What the exercise asks
Write the data out again, word for word.

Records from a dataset
/---
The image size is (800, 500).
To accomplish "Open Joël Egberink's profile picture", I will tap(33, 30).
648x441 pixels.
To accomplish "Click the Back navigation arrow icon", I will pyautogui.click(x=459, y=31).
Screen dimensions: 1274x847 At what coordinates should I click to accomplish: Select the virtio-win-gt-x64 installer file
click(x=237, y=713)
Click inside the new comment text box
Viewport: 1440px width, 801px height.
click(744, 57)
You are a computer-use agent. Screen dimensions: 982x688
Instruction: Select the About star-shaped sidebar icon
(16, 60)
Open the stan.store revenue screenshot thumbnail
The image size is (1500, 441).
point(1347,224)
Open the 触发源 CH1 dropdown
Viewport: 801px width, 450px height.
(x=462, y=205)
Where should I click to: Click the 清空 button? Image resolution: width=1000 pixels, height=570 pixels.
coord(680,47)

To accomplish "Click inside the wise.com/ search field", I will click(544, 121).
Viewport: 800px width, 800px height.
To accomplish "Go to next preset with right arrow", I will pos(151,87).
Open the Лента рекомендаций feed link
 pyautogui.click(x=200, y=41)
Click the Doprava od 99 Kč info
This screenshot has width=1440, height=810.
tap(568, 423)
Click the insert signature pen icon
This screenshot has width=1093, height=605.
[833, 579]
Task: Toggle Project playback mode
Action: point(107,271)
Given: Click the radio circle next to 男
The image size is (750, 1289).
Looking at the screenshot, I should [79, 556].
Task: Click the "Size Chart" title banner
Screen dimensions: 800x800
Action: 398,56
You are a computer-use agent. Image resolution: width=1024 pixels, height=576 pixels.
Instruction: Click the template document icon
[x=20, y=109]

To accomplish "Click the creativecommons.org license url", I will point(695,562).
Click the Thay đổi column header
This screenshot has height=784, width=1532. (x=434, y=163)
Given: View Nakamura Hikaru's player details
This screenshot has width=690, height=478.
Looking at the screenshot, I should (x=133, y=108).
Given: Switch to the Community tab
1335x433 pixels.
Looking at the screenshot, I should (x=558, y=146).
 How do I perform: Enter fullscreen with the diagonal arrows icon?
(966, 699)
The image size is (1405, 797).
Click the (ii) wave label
\---
Answer section
The image size is (800, 500).
To accomplish "Open Joël Egberink's profile picture", I will tap(33, 30).
648x441 pixels.
To accomplish "Click the Back navigation arrow icon", I will pyautogui.click(x=459, y=31).
Screen dimensions: 1274x847 At what coordinates should I click to accomplish: Select the virtio-win-gt-x64 installer file
click(x=237, y=713)
Click inside the new comment text box
Viewport: 1440px width, 801px height.
click(744, 57)
You are a computer-use agent. Screen dimensions: 982x688
Instruction: Select the About star-shaped sidebar icon
(16, 60)
Open the stan.store revenue screenshot thumbnail
The image size is (1500, 441).
point(1347,224)
Open the 触发源 CH1 dropdown
Viewport: 801px width, 450px height.
(x=462, y=205)
Where should I click to: Click the 清空 button? Image resolution: width=1000 pixels, height=570 pixels.
coord(680,47)

To accomplish "Click inside the wise.com/ search field", I will click(544, 121).
Viewport: 800px width, 800px height.
To accomplish "Go to next preset with right arrow", I will pos(151,87).
Open the Лента рекомендаций feed link
 pyautogui.click(x=200, y=41)
Click the Doprava od 99 Kč info
This screenshot has width=1440, height=810.
tap(568, 423)
Click the insert signature pen icon
This screenshot has width=1093, height=605.
[833, 579]
Task: Toggle Project playback mode
Action: point(107,271)
Given: Click the radio circle next to 男
The image size is (750, 1289).
Looking at the screenshot, I should [79, 556].
Task: Click the "Size Chart" title banner
Screen dimensions: 800x800
Action: 398,56
You are a computer-use agent. Image resolution: width=1024 pixels, height=576 pixels.
Instruction: Click the template document icon
[x=20, y=109]

To accomplish "Click the creativecommons.org license url", I will point(695,562).
Click the Thay đổi column header
This screenshot has height=784, width=1532. (x=434, y=163)
Given: View Nakamura Hikaru's player details
This screenshot has width=690, height=478.
Looking at the screenshot, I should (x=133, y=108).
Given: Switch to the Community tab
1335x433 pixels.
Looking at the screenshot, I should (x=558, y=146).
 How do I perform: Enter fullscreen with the diagonal arrows icon?
(966, 699)
The image size is (1405, 797).
Click the (ii) wave label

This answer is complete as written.